- [TASK GOAL]:
Please rewrite these rows, changing every "Identify the location of" to "Find the position of" and leaving everything else as it is.

- [Data on locating visible targets]:
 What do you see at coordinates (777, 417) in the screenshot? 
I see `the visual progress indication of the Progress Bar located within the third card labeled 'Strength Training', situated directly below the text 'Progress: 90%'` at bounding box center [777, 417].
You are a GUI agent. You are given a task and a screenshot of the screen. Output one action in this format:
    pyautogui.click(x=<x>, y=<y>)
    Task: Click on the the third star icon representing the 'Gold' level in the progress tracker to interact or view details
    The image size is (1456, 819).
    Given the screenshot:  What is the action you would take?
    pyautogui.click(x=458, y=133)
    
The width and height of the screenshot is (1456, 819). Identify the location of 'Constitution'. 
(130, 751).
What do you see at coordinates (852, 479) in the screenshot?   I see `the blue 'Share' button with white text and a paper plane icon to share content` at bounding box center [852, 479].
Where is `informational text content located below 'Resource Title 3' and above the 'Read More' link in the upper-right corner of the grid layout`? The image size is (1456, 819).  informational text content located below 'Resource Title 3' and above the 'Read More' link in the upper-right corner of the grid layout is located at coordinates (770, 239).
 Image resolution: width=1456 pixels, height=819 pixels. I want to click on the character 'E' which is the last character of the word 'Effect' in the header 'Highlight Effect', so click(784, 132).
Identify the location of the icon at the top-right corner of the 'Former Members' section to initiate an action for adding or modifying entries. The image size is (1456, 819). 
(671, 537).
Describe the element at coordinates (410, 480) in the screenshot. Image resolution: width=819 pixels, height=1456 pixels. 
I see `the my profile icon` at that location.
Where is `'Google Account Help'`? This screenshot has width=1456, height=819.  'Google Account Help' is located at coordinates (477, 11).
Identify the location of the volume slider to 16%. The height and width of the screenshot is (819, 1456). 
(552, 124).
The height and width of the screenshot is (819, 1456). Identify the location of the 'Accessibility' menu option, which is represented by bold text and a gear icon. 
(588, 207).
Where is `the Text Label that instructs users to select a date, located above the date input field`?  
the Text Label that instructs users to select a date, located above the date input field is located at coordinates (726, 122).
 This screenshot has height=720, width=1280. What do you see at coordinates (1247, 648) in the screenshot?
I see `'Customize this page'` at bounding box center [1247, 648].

- [CORRECT OUTPUT]:
 What do you see at coordinates (777, 417) in the screenshot? 
I see `the visual progress indication of the Progress Bar located within the third card labeled 'Strength Training', situated directly below the text 'Progress: 90%'` at bounding box center [777, 417].
You are a GUI agent. You are given a task and a screenshot of the screen. Output one action in this format:
    pyautogui.click(x=<x>, y=<y>)
    Task: Click on the the third star icon representing the 'Gold' level in the progress tracker to interact or view details
    The image size is (1456, 819).
    Given the screenshot:  What is the action you would take?
    pyautogui.click(x=458, y=133)
    
The width and height of the screenshot is (1456, 819). Find the position of 'Constitution'. 
(130, 751).
What do you see at coordinates (852, 479) in the screenshot?   I see `the blue 'Share' button with white text and a paper plane icon to share content` at bounding box center [852, 479].
Where is `informational text content located below 'Resource Title 3' and above the 'Read More' link in the upper-right corner of the grid layout`? The image size is (1456, 819).  informational text content located below 'Resource Title 3' and above the 'Read More' link in the upper-right corner of the grid layout is located at coordinates (770, 239).
 Image resolution: width=1456 pixels, height=819 pixels. I want to click on the character 'E' which is the last character of the word 'Effect' in the header 'Highlight Effect', so click(784, 132).
Find the position of the icon at the top-right corner of the 'Former Members' section to initiate an action for adding or modifying entries. The image size is (1456, 819). 
(671, 537).
Describe the element at coordinates (410, 480) in the screenshot. Image resolution: width=819 pixels, height=1456 pixels. 
I see `the my profile icon` at that location.
Where is `'Google Account Help'`? This screenshot has width=1456, height=819.  'Google Account Help' is located at coordinates (477, 11).
Find the position of the volume slider to 16%. The height and width of the screenshot is (819, 1456). 
(552, 124).
The height and width of the screenshot is (819, 1456). Find the position of the 'Accessibility' menu option, which is represented by bold text and a gear icon. 
(588, 207).
Where is `the Text Label that instructs users to select a date, located above the date input field`?  
the Text Label that instructs users to select a date, located above the date input field is located at coordinates (726, 122).
 This screenshot has height=720, width=1280. What do you see at coordinates (1247, 648) in the screenshot?
I see `'Customize this page'` at bounding box center [1247, 648].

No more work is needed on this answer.